Ich habe etwas, das du nicht siehst – sichtbare versus unsichtbare Behinderungen

Knapp 10% (7,8 Mio. im Jahr 2022) aller Menschen in Deutschland leben mit einer Schwerbehinderung. Davon sind lediglich 3% seit ihrem ersten Lebensjahr beeinträchtigt und 90% durch eine Erkrankung, die im späteren Leben aufgetreten ist. 80% aller Behinderungen sind auf den ersten Blick nicht wahrnehmbar.

(Quellen: https://www.destatis.de/DE/Presse/Pressemitteilungen/2022/06/PD22_259_227.html https://www.consilium.europa.eu/de/infographics/accessibility/)ser

In den offiziellen Zahlen sind mit Sicherheit viele Menschen mit seelischer Beeinträchtigung nicht erfasst, da die Erkrankungen oft erst spät erkannt werden und sich viele scheuen, den Schritt der Anerkennung des Grad der Behinderung zu wagen, aus Scham oder Angst vor Ausgrenzung bzw. Nachteilen im Arbeitsleben. Die meisten psychischen Erkrankungen werden bereits im Kindesalter erworben und oft erst im Erwachsenenalter erkannt, wenn das Funktionieren in unserer Leistungsgesellschaft nicht mehr möglich ist. Selbst wenn eine Erkrankung bereits im Kindesalter entdeckt wird, sind die Wartezeiten auf einen Therapieplatz für Kinder ebenso wie für Erwachsene sehr lange, da es leider viel zu wenige Kassensitze für Therapeutinnen und Therapeuten gibt. Unbehandelte psychische Akuterkrankungen oder eine rein medikamentöse Behandlung führen allerdings in der Regel zu chronischen Störungsbildern, die sich selten wieder vollständig zurückbilden und die Teilhabe am Arbeitsleben und anderen Lebensbereichen oft deutlich beeinträchtigen.

━━━━

[Aufgabenstellung]
[A] Geben Sie den Ausgangstext über Behinderungen wörtlich wieder, beginnend bei „Knapp 10% (7,8“ und endend bei „Blick nicht wahrnehmbar.“.
[B] Nennen Sie alle Prozentangaben, die der Ausgangstext über Behinderungen enthält.
Die Einträge haben hierfür keine Bedeutung.

━━━━

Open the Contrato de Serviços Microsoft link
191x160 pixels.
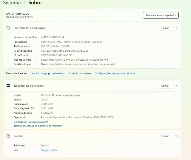click(31, 122)
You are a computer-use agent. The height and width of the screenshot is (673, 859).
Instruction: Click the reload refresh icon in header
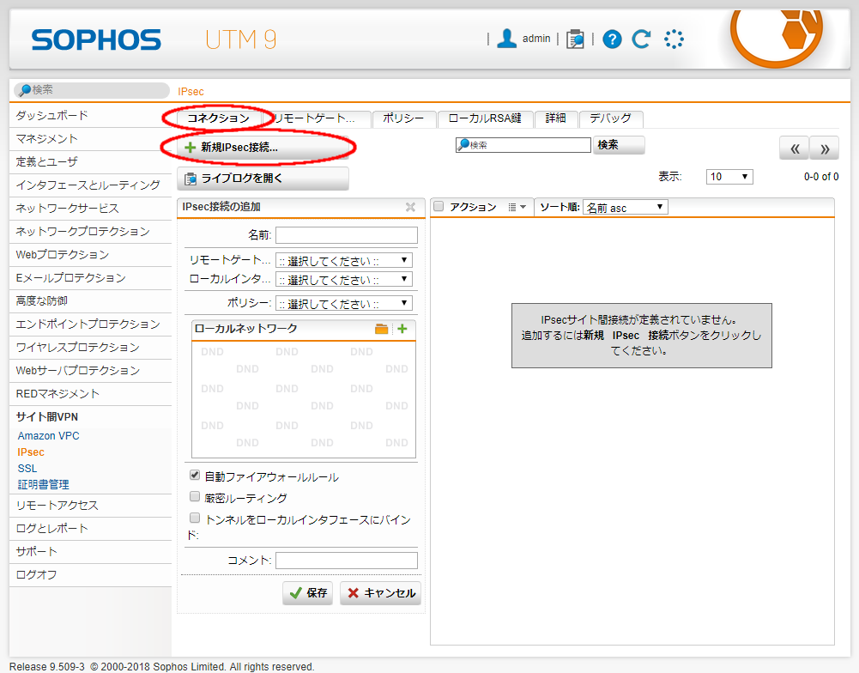pos(641,39)
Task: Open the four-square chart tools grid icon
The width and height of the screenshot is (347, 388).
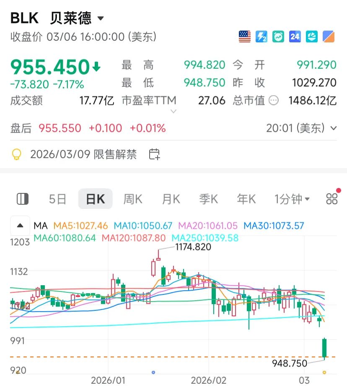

━━━━

[Lösungen]
[A]
Knapp 10% (7,8 Mio. im Jahr 2022) aller Menschen in Deutschland leben mit einer Schwerbehinderung. Davon sind lediglich 3% seit ihrem ersten Lebensjahr beeinträchtigt und 90% durch eine Erkrankung, die im späteren Leben aufgetreten ist. 80% aller Behinderungen sind auf den ersten Blick nicht wahrnehmbar.

[B] Der Ausgangstext enthält die Prozentangaben 10%, 3%, 90% und 80%.